Scheduling rules may not be necessary at all in cases where contention is not likely, or where the job is written in such a way that concurrent changes are tolerated. if clients are confident that no contention is likely, they don't need to specify any rules. A good example for this is search. Search may create search result markers on arbitrary resources. However, search could be implemented to not have any scheduling rules, and it could be tolerant of concurrent changes and deletion. Since it only creates search markers, it doesn't care if those markers are changed or deleted after they are created. Thus it is possible that search can be implemented without using any scheduling rules at all, even though it may potentially make modifications to an arbitrary set of resources. Another example of this is CVS metadata files. Since the CVS client is the only one that ever views or modifies the CVS metadata files, it may not need to create a scheduling rule for them.

Finally, when there is contention between jobs, we need a mechanism for giving more value to jobs initiated by users versus background jobs that the user is not waiting on results for. Each job belongs to a priority class that can be used to manage this interaction. User initiated jobs belong to the INTERACTIVE priority class. To avoid blocking interactive jobs for unacceptable periods of time, we can employ various policies to ensure the job gets run, such as:

Locking issues

Is the UI thread allowed to acquire locks?

Reasons for "No":

Clearly there is a deadlock risk due to the interaction with syncExec. We can handle this risk in the same way that we handle it in Eclipse 2.1. By ensuring the core locking mechanism and the SWT synchronizer are aware of each other, we can avoid potential deadlocks by servicing syncExecs in the UI thread in the case where the UI thread is waiting on an acquired lock.

Not allowing locks in the UI thread would also help improve UI responsiveness. If the UI thread is waiting on a lock, it cannot be processing the event queue, and thus the UI will fail to paint.

If we don't allow locks in the UI thread, then we can easily add the extra restriction that locks must be acquired from within the context of currently running jobs. This would give us a story for cleaning up misbehaving locks.
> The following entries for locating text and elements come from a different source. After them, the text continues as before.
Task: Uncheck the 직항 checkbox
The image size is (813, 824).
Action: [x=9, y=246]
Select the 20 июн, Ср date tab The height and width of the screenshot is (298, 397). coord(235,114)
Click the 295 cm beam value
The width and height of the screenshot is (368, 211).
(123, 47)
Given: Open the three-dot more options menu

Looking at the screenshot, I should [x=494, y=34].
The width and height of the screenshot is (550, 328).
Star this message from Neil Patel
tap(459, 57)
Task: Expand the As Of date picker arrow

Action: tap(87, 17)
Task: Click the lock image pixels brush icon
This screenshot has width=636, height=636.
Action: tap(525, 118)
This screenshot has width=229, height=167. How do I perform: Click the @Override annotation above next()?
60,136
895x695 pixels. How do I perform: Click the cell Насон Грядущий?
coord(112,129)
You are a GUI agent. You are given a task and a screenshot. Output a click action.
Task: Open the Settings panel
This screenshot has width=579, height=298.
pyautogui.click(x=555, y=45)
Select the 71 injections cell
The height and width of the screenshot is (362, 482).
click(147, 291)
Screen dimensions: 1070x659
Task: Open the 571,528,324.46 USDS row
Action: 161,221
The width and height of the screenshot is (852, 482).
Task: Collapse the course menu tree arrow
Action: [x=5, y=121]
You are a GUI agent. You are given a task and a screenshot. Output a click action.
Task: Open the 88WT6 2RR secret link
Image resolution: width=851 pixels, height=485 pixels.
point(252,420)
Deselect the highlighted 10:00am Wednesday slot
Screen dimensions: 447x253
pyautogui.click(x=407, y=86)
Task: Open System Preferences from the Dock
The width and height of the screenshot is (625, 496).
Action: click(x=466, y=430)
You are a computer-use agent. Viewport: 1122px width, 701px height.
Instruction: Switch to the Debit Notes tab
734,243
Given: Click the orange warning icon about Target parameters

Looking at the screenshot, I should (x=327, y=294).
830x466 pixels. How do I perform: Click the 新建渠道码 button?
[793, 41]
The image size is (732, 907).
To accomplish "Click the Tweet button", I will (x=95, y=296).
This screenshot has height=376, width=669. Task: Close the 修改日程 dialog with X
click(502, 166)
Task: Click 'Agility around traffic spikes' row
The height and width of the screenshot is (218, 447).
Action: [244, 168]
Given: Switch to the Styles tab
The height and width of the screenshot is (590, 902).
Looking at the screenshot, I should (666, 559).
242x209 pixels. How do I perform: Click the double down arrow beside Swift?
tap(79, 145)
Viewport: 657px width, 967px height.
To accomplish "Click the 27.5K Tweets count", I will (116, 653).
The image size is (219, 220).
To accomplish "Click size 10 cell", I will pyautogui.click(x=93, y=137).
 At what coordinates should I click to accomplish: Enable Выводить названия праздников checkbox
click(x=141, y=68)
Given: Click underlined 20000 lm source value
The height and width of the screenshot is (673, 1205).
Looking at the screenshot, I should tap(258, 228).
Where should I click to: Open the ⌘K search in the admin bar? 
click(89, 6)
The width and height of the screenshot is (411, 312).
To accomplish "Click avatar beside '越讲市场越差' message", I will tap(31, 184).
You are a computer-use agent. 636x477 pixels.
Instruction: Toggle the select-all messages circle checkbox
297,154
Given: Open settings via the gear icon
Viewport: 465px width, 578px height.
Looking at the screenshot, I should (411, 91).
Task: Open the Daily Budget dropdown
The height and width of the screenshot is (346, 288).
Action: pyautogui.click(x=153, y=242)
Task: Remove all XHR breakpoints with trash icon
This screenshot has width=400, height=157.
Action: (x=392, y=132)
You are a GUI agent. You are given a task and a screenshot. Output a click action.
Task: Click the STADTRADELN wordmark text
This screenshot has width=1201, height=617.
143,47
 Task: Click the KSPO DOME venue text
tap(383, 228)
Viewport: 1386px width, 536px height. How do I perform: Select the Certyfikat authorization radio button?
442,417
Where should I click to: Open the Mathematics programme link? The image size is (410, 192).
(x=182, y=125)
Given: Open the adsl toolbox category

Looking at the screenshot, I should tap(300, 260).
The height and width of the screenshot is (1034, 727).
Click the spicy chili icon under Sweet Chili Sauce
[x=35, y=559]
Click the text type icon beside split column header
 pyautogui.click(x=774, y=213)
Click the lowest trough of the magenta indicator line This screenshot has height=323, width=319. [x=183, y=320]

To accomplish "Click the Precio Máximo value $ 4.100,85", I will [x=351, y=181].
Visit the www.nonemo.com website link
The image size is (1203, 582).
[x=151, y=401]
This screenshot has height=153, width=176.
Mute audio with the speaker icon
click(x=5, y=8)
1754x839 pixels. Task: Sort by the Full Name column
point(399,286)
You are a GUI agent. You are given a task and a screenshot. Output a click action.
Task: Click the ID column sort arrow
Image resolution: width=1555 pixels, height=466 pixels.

I.e., if someone acquires a lock but fails to release it, we can release it automatically when the job completes.

Reasons for "Yes":

The main drawback is that this would be unweildy to program with. Some operations that acquire locks may actually be very fast. Forcing the UI to fork a job every time a lock is needed may be overkill in many cases. If third party code is called from the UI, the caller may not know if locks will be acquired deep down in the call stack. To be defensive, the UI would have to fork jobs whenever third party code is called.

Another problem is how this rule would be enforced. Throwing an exception when the UI thread attempts to acquire a lock would result in unacceptable runtime errors.

Do we expose locks?

Do we allow third party clients to directly acquire, for example, the workspace lock? The answer to this question must be "No", if we don't have the restriction that jobs be acquired within running jobs. Otherwise, we would have no way of cleaning up locks that clients acquire but fail to release. Is this acceptable? Do we know of any cases where clients will need to acquire the workspace lock, given that we have a system of rules to prevent conflicting jobs from running concurrently?